▶ RECORD EXCERPTS:
----
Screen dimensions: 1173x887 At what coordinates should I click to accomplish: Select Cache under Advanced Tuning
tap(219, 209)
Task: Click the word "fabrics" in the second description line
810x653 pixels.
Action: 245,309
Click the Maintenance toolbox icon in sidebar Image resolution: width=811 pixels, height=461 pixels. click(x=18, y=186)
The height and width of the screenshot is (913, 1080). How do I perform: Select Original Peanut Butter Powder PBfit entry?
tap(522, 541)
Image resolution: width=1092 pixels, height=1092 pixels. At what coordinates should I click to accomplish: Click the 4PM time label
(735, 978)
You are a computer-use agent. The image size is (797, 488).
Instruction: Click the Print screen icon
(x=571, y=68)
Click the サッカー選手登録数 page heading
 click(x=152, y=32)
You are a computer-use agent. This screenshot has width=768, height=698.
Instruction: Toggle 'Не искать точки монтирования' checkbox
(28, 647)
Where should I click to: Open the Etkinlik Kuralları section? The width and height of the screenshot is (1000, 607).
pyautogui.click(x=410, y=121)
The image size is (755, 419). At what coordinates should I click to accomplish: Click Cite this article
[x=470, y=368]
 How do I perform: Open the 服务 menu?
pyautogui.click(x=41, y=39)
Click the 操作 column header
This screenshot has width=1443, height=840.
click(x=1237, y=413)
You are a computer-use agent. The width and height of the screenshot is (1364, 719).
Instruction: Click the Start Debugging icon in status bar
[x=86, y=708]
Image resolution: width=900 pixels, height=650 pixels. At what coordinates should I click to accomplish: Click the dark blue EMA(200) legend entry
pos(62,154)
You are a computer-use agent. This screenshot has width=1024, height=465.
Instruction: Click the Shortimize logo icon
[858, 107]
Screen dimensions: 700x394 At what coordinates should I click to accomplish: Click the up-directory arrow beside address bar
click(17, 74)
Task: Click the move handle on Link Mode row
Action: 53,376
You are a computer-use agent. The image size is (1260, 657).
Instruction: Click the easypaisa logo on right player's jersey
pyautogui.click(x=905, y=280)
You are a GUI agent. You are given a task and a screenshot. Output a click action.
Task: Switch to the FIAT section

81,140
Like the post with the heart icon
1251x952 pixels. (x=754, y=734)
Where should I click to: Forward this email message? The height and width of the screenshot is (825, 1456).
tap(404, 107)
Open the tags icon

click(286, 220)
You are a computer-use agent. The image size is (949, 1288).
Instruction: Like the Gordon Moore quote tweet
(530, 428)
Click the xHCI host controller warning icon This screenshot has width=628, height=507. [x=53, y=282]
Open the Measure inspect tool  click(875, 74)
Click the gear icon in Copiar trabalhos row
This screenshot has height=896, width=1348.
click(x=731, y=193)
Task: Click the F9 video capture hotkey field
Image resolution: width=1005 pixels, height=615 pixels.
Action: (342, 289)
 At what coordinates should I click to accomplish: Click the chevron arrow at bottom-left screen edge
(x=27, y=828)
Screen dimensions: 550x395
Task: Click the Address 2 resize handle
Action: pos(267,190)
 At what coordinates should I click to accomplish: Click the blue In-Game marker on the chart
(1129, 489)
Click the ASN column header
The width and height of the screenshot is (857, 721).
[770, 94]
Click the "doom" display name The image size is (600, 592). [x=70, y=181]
----
▶ WORK REQUIRED:
Return exactly the leading lines of the listing, stopping after the line in which "Click the Maintenance" occurs.

▶ OUTPUT BELOW:
Screen dimensions: 1173x887 At what coordinates should I click to accomplish: Select Cache under Advanced Tuning
tap(219, 209)
Task: Click the word "fabrics" in the second description line
810x653 pixels.
Action: 245,309
Click the Maintenance toolbox icon in sidebar Image resolution: width=811 pixels, height=461 pixels. click(x=18, y=186)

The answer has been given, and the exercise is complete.